5. Op grond van artikel 8:55d, tweede lid, van de Awb bepaalt de rechtbank dat verweerder een dwangsom van € 200 aan eiser verbeurt voor elke dag waarmee deze termijn wordt overschreden, met een maximum van € 15.000. De rechtbank merkt in dat verband op dat uit de eerder aan verweerder opgelegde dwangsom vooralsnog een onvoldoende prikkel is gebleken, nu een besluit op de aanvraag is uitgebleven.
6. In de gegrondverklaring van het beroep ziet de rechtbank aanleiding om verweerder te veroordelen in de door eiser gemaakte proceskosten.
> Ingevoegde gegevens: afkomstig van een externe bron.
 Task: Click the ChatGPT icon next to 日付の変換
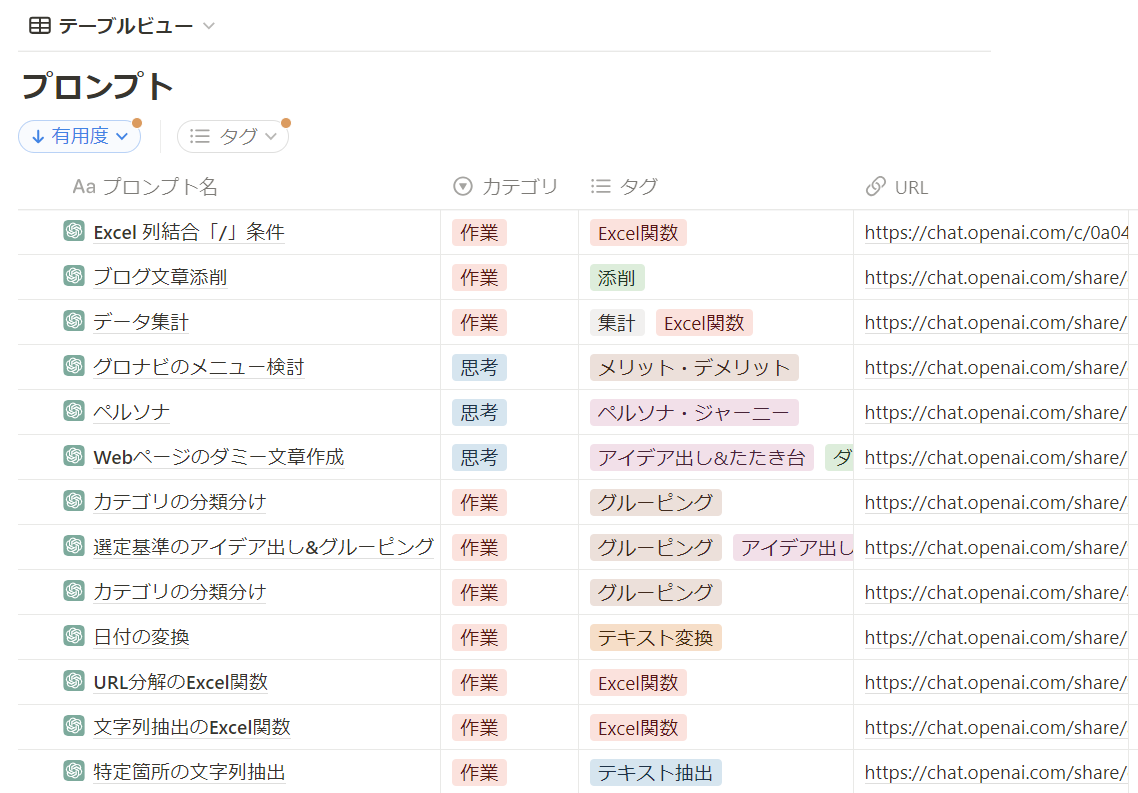pos(73,637)
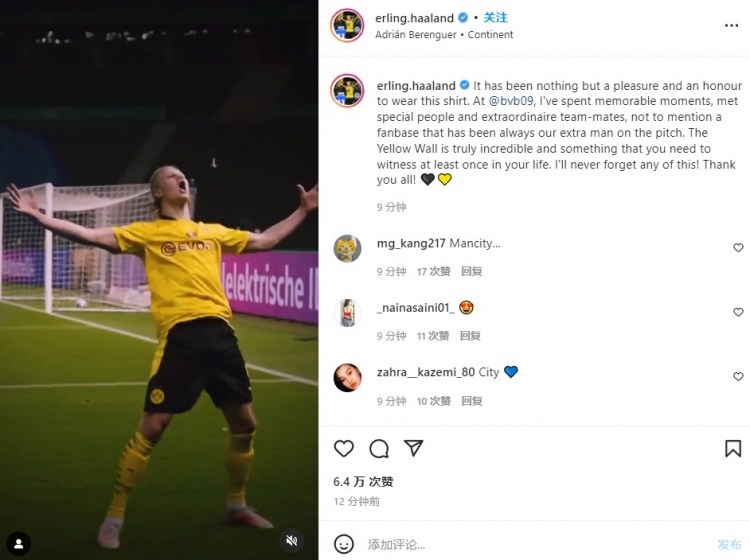This screenshot has width=750, height=560.
Task: Reply to zahra__kazemi_80's comment
Action: pos(472,401)
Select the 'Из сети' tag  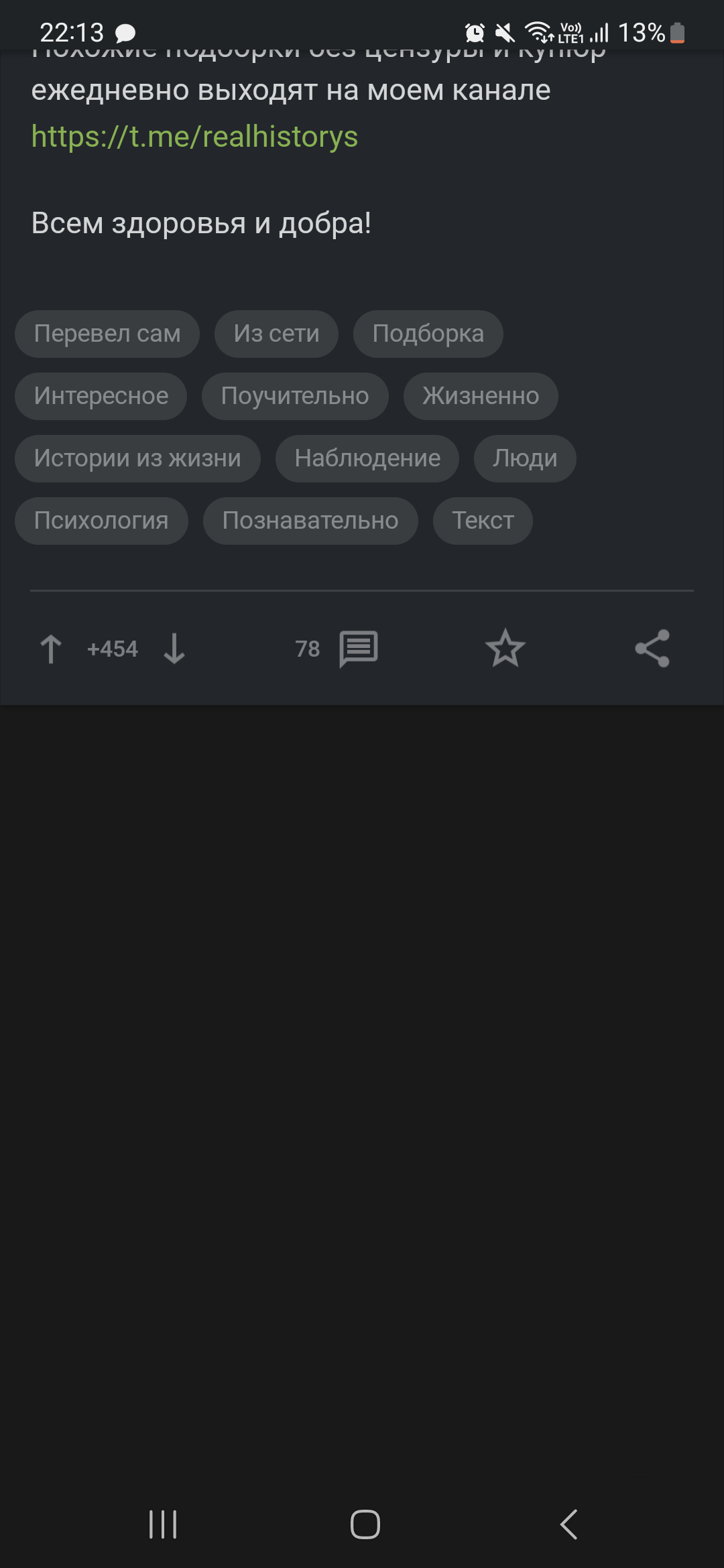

De proceskosten worden op grond van het Besluit proceskosten bestuursrecht voor de door een derde beroepsmatig verleende rechtsbijstand vastgesteld op € 453,50, bestaande uit een punt voor het indienen van het beroepschrift met een waarde per punt van € 907 en vermenigvuldigd met wegingsfactor 0,5 (licht). De rechtbank is van oordeel dat de wegingsfactor ‘licht’ van toepassing is aangezien het beroep alleen ziet op het niet tijdig nemen van een besluit.

Beslissing

De rechtbank:
 verklaart het beroep gegrond;
 vernietigt het met een besluit gelijk te stellen niet tijdig nemen van een besluit;
 draagt verweerder op om binnen twee weken na de dag van verzending van deze uitspraak een besluit op de aanvraag bekend te maken;
 bepaalt dat verweerder aan eiser een dwangsom van € 200 (tweehonderd euro) moet betalen voor elke dag waarmee hij de hiervoor genoemde termijn overschrijdt, met een maximum van € 15.000 (vijftienduizend euro);
 veroordeelt verweerder in de proceskosten van eiser tot een bedrag van € 453,50 (vierhonderddrieënvijftig euro en vijftig cent).
Deze uitspraak is gedaan op 13 mei 2025 door mr. M.J. Schouw, rechter, in aanwezigheid van N.A. D’Hoore, griffier, en openbaar gemaakt door middel van geanonimiseerde publicatie op www.rechtspraak.nl.
Deze uitspraak is bekendgemaakt op:
Informatie over verzet
Als partijen het niet eens zijn met deze uitspraak, kunnen zij een verzetschrift sturen naar de rechtbank waarin zij uitleggen waarom zij het niet eens zijn met deze uitspraak. Het verzetschrift moet worden ingediend binnen zes weken na de dag waarop deze uitspraak is verzonden. Als partijen graag een zitting willen om het verzetschrift toe te lichten, moeten zij dit in het verzetschrift vermelden.

Voetnoten

1.Zie bijvoorbeeld de uitspraak van de Afdeling bestuursrechtspraak van de Raad van State (Afdeling) van 8 maart 2019, ECLI:NL:RVS:2019:673.